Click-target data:
════════════════

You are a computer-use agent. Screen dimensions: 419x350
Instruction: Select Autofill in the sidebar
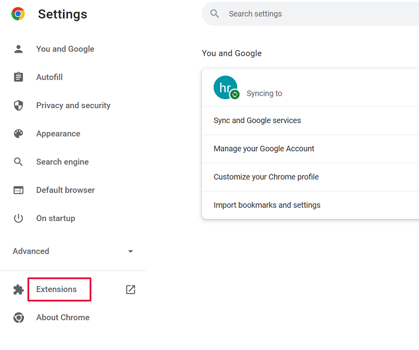(50, 77)
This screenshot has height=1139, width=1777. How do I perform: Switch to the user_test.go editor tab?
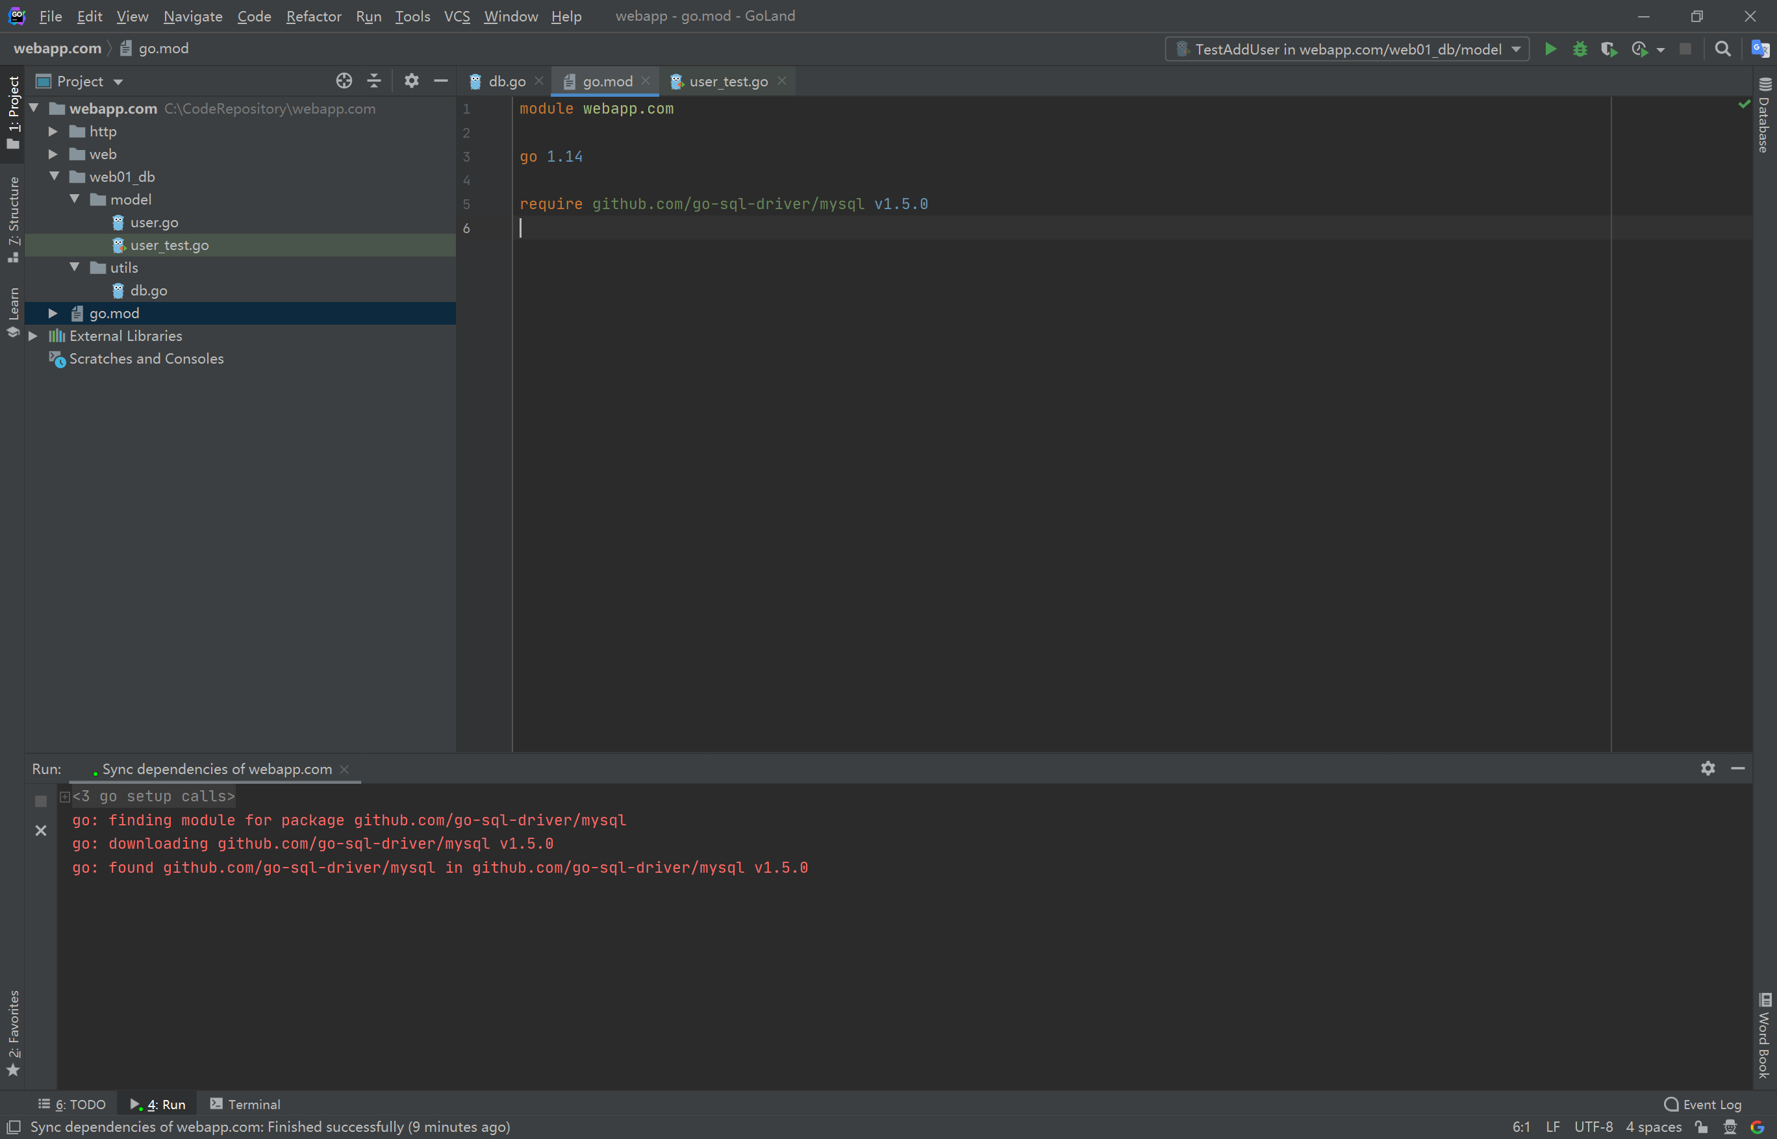[727, 81]
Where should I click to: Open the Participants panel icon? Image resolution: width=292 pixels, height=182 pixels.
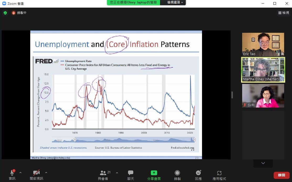[x=103, y=173]
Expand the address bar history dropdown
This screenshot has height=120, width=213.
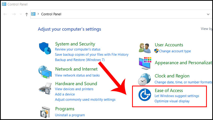(208, 14)
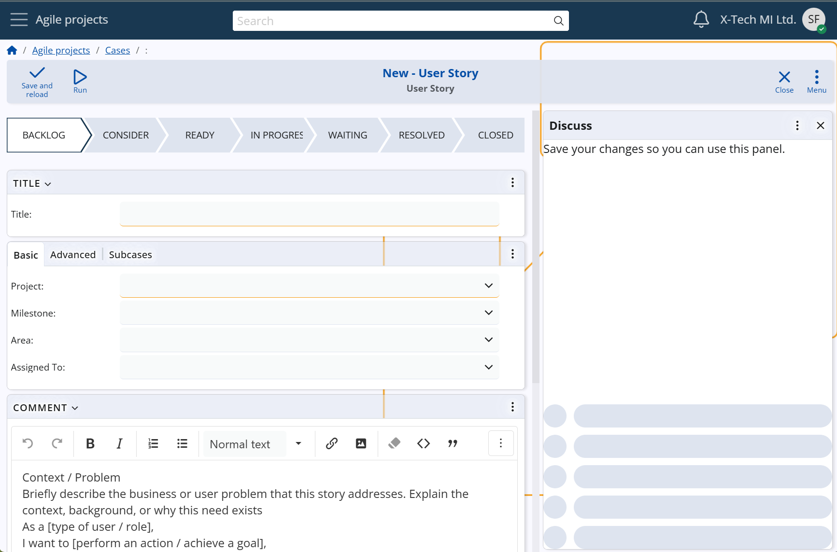The width and height of the screenshot is (837, 552).
Task: Toggle italic text formatting
Action: (119, 443)
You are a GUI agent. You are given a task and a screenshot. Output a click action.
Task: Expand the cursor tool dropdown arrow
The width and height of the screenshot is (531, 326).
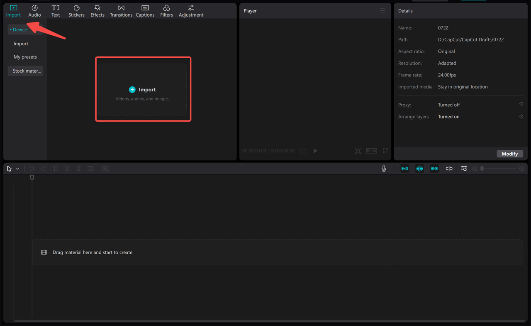(x=17, y=169)
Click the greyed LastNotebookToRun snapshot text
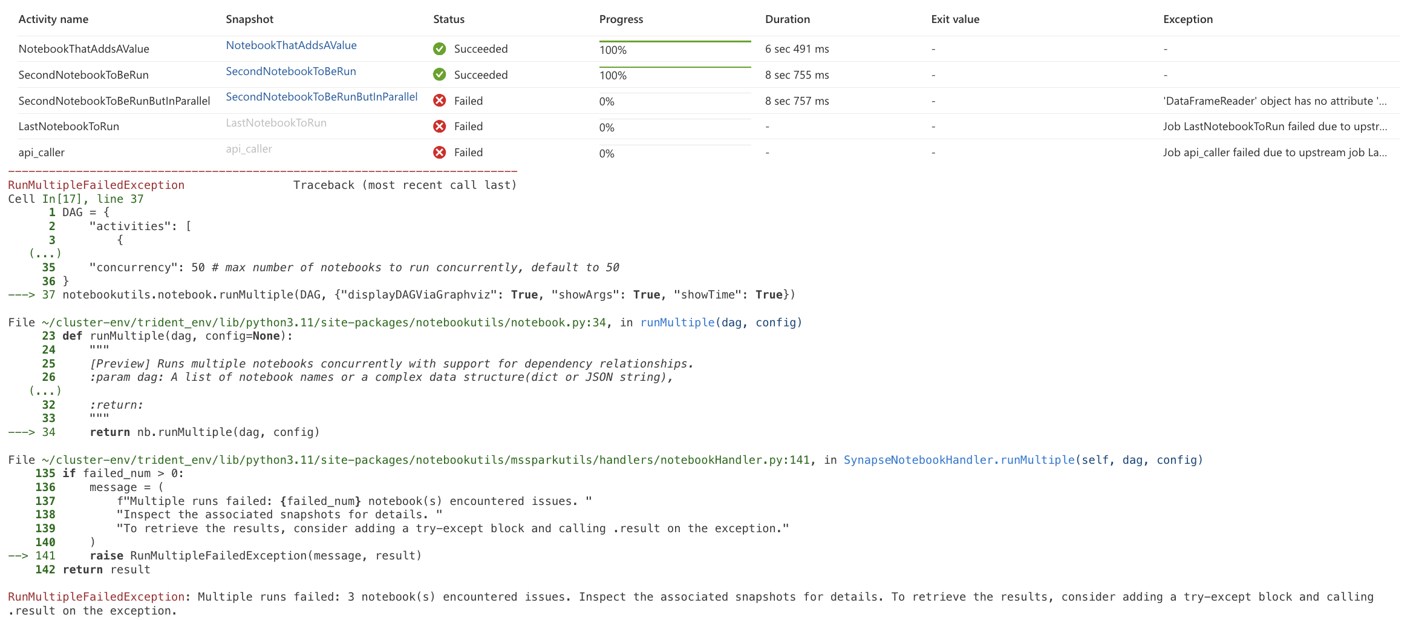Screen dimensions: 1413x620 [276, 123]
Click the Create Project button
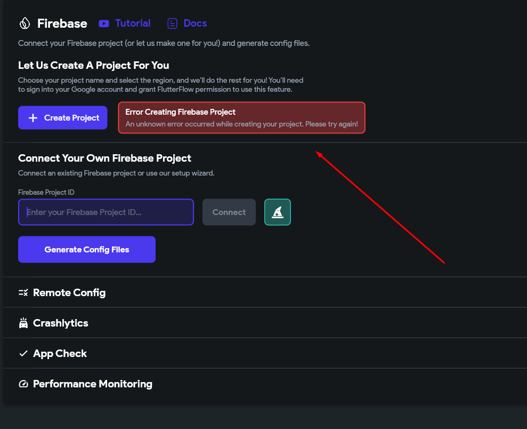This screenshot has width=527, height=429. (x=63, y=118)
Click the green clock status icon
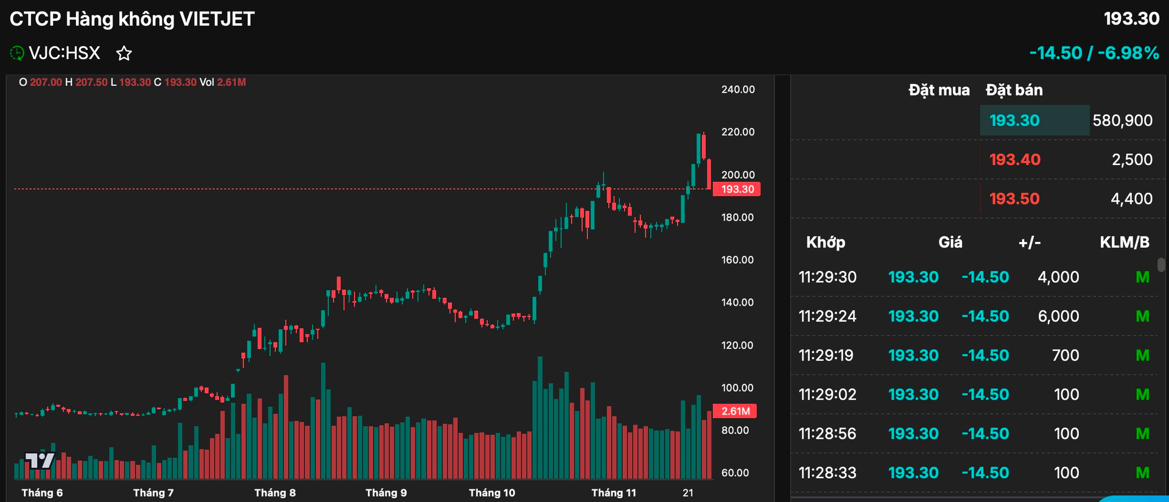The image size is (1169, 502). (x=17, y=54)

════════════════

Directive:
Please render everything from the line containing "Click the Create Project button" down to the end of the rows as a Markdown table with columns n and Line, omitting blank lines and leaving the pictures out.

Full response:
| n | Line |
|---|---|
| 1 | Click the Create Project button |
| 2 | This screenshot has width=527, height=429. (x=63, y=118) |
| 3 | Click the green clock status icon |
| 4 | The image size is (1169, 502). (x=17, y=54) |